◆ **What you will do**: All records that follow are to be copied exactly, with images omitted.

Collected data
□ □ □ □ □ □ □

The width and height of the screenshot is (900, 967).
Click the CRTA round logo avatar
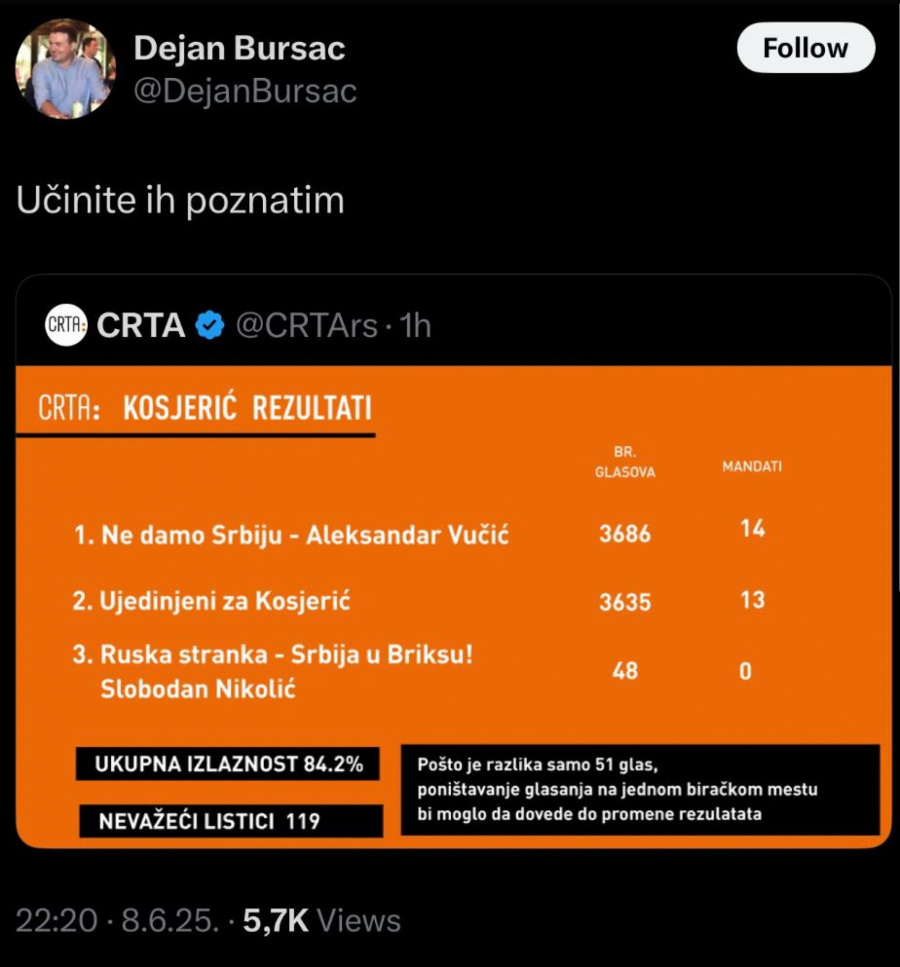point(66,325)
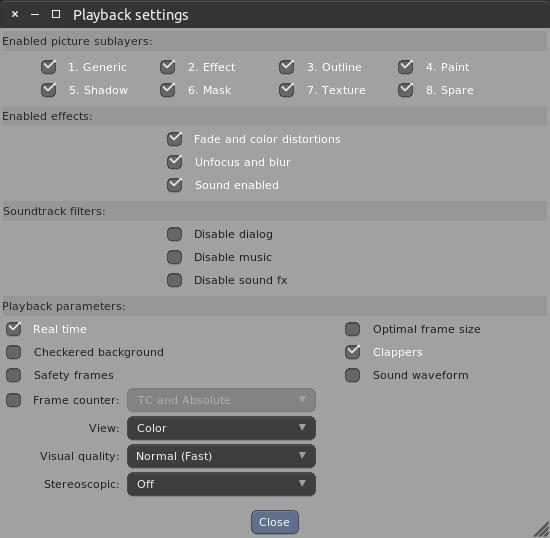
Task: Turn off Sound enabled checkbox
Action: point(174,185)
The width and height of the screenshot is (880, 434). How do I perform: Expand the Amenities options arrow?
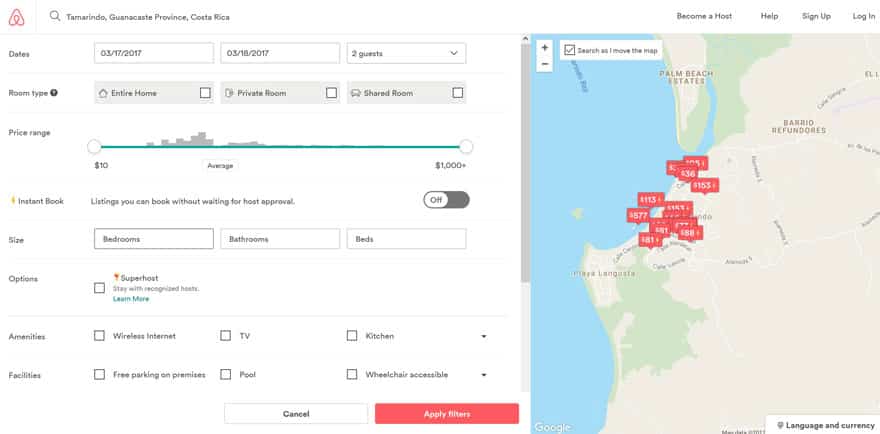click(x=484, y=337)
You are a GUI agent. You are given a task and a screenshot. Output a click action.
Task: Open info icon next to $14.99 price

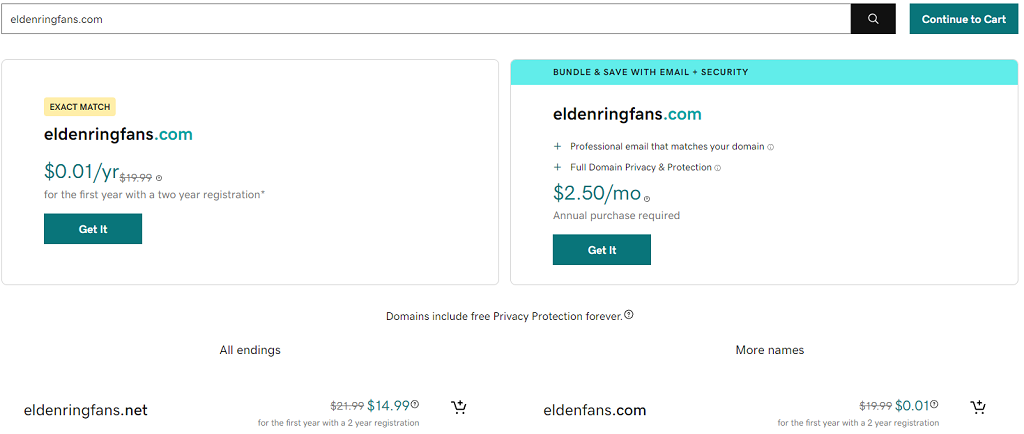point(415,405)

□ □ □ □ □ □ □

◆ **Task output**:
The width and height of the screenshot is (900, 967).
Click the CRTA round logo avatar
point(66,325)
Task: Turn off Sound enabled checkbox
Action: point(174,185)
The width and height of the screenshot is (880, 434). How do I perform: Expand the Amenities options arrow?
click(x=484, y=337)
You are a GUI agent. You are given a task and a screenshot. Output a click action.
Task: Open info icon next to $14.99 price

point(415,405)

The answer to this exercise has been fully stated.